You say that sometimes, if the weather is bad, you can spend 10 days locked in the tent. Doesn't that seem long? How do you manage it?

— It is long and hard, but if you want to continue with the climb, you will need to be patient, because the other option is to abandon the activity. In situations like this I think that everything is temporary and that at some point it will change. In the end, I am there of my own free will, because of a previous and very real illusion and motivation, which are what helped me to move to try.

The part where you reflect on the illness and also on the loss of loved ones is striking. Have those been the hardest parts to write?

— It's funny, because one of the reasons I didn't start writing the book was because of these two topics, which I knew would be interesting to talk about, but I didn't want to. When I decided to go ahead with the book, the first thing I did was write these two chapters, and to my surprise it was easy and fluid. It's about the fears I was talking about...

You say that your third trip to India was the hardest, a kind of fight for survival. Did you ever regret being there?

— I know I suffered and that at times I probably wondered what the hell I was doing there in those weather conditions, but I don't regret my experiences, especially those that make me search until I find the positive side.

Where do you think this need to be alone comes from?

— It is a need that appears from time to time, it is not usual for me to want to be alone, but when I feel it I try to live it.

When you go on expeditions, you do it in isolation. No phone, no contact. Your people know where you go and when you leave, nothing more until you come back. When did you decide to do it like this?

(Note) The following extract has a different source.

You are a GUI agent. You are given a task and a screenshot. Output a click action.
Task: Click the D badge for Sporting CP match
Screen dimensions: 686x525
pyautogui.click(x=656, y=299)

— Since the first expedition I have been isolated, it was not something planned, nor an issue to consider, it is simply how it was. On my own, it makes even more sense for me to go isolated because if I go alone it is, among other things, to experience that solitude chosen by me, which I live in a positive way. Going in communication would break that state.

When you are on a trip and moments of great beauty occur, such as the light, seeing an animal, achieving a milestone... don't you feel bad not sharing it with someone?

— You can capture beauty without having to be with someone by your side. Even though I go alone and am physically alone, I don't feel alone when I'm on an expedition, because the people I love are there. comes with me. Later I have the opportunity to share the moments with many people; I give lectures and for years I relive those moments. Not only to see the images again, but because I am sharing the memories, often and with different people.

Who is more alone? You when you go on a trip or a large part of society when they spend hours looking at a screen?

— Each case would have to be looked at individually.

Espiademonios, Sangtraït, Sol Solet, Life is Lilac... You've been asked this before, but where do you get the names you give to the routes and paths you open for the first time?

— They are usually names that appear during the weeks of climbing; from situations experienced there, from thoughts that may have arisen, from anecdotes...

What is your first memory of a mountain, how did you get into the world of climbing?

— My first memory of a mountain is probably in Aneto with my parents and friends from the athletics group, when I was little.

You had practiced athletics. Has climbing walls and peaks changed the way you understand your body and how we relate to nature?

— What has changed the way I understand my body has been pushing it to its physical limits. I would say that my relationship with nature is natural, and again, what has changed has been being able to put words to a way of relating to it that allows me to understand myself better.